1. Follow the Authing [创建自建应用](https://docs.authing.cn/v2/guides/app-new/create-app/create-app.html) to create a new "标准 Web 应用" as "自建应用".
   1. In **应用配置**, configure the **登录回调 URL** to be `{EXTERNAL_URL}/oidc/callback`.
   2. In **协议配置**, configure the **id\_token 签名算法** to be `RS256`.
2. In Bytebase, go to **Settings > SSO** to create a new OIDC provider (all values are examples):
   * **Name**: `Authing`
   * **Identity Provider ID**: `authing`
   * **Domain**: `acme.authing.cn`
   * **Issuer**: `https://acme.authing.cn/oidc`
   * **Client ID**: the app ID of your application
   * **Client secret**: the app secret of your application
   * **Email**: `email`
   * **Display name**: `name`

## Group Syncing

Bytebase supports syncing identity provider (IdP) groups with [Bytebase user groups](/administration/user-groups/) for providers that include a `groups` claim in their tokens.

Group syncing is based on a one-to-one match using the **group title**. When a user logs in, Bytebase compares the group names from the IdP with existing Bytebase user group titles. If a match is found, the user is automatically added as a **Member** to the corresponding Bytebase user group.

To ensure security and consistency, Bytebase also **automatically removes the user from any Bytebase groups that are not present in their IdP group claims**.

Group syncing occurs during login, so if group membership changes in your IdP, users must log out and log back in for the changes to take effect.

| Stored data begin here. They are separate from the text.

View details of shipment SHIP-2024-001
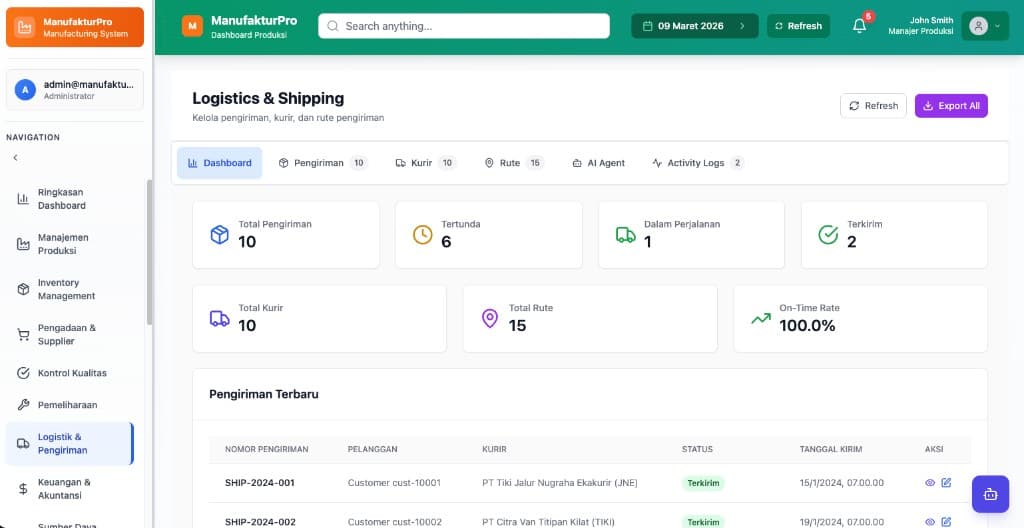 (x=930, y=483)
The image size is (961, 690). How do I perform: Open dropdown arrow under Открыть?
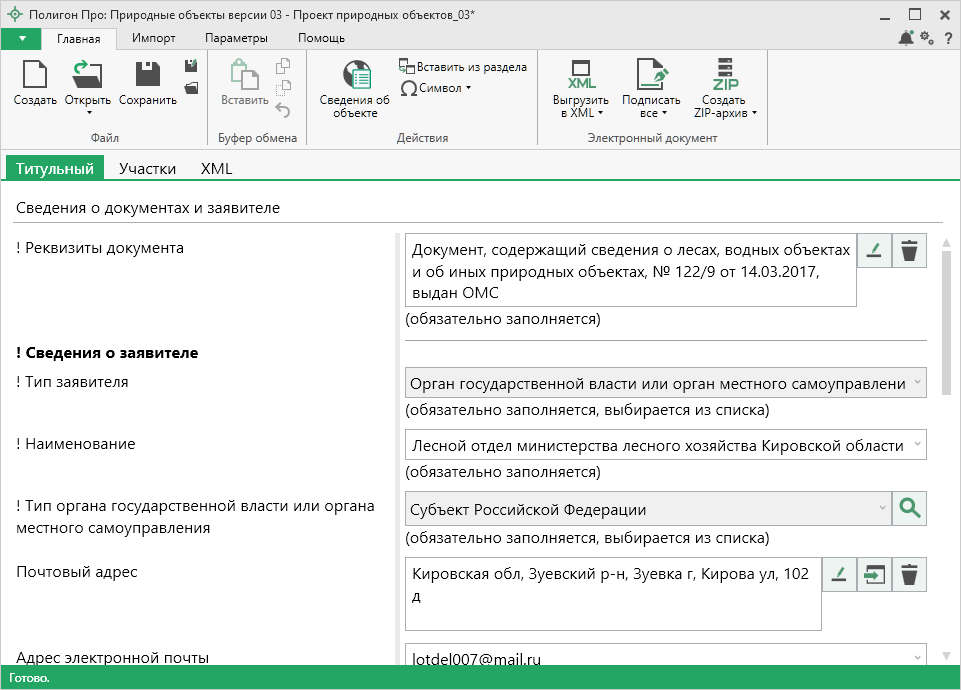pyautogui.click(x=88, y=113)
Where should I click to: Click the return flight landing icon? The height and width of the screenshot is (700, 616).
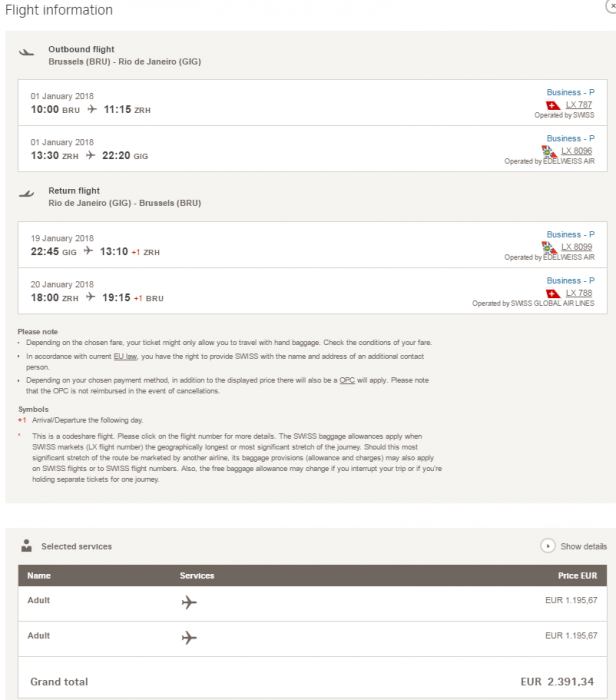coord(27,194)
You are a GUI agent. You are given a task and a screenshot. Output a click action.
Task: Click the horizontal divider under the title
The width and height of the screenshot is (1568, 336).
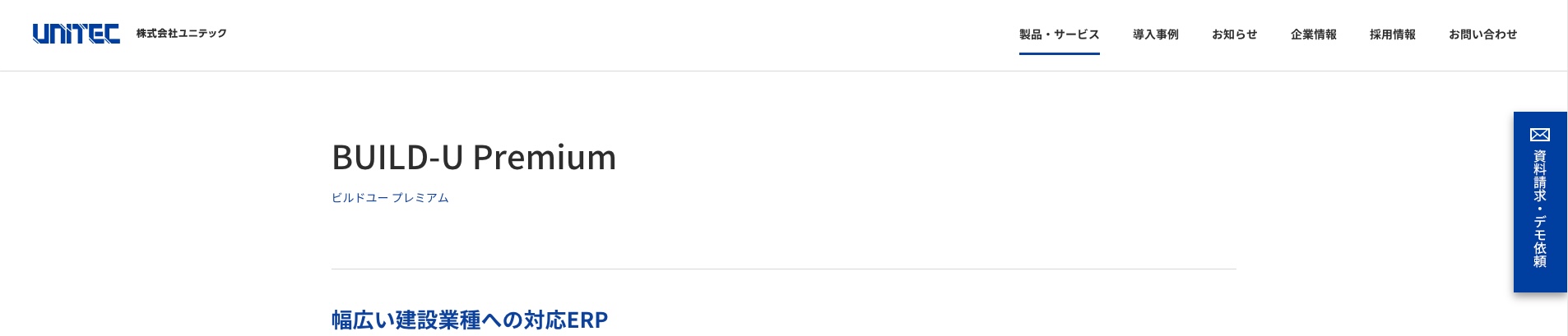783,269
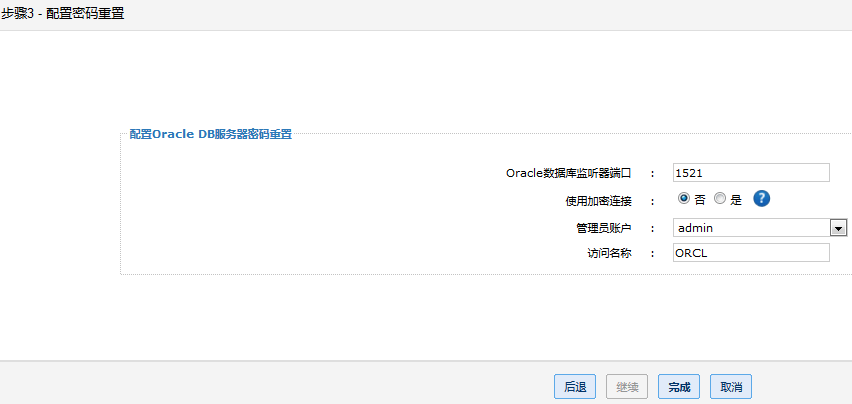Image resolution: width=852 pixels, height=404 pixels.
Task: Click the 是 text beside the second radio
Action: click(x=736, y=200)
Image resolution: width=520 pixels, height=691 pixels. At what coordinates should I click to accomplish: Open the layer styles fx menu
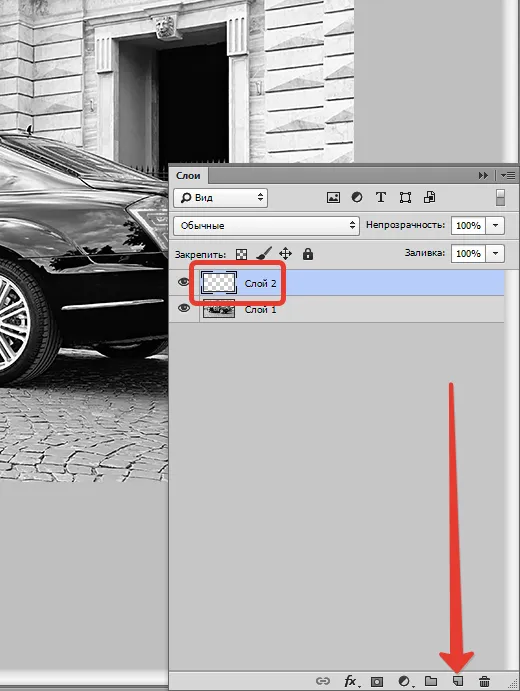[x=350, y=681]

Some OIDC providers like **Okta** support the `groups` claim, but you’ll need to first **customize the tokens returned from Okta to include the `groups` claim**. For more information, refer to the [Okta documentation](https://developer.okta.com/docs/guides/customize-tokens-groups-claim/main/).

## Troubleshoot

### CORS

If you click the login button and there is no response. It could be you are hitting the CORS error.
You can verify this by inspecting the [browser network](https://developer.chrome.com/docs/devtools/network).
Please ask your network admin to whitelist Bytebase host. Alternatively, you can configure [OAuth](/administration/sso/oauth2/).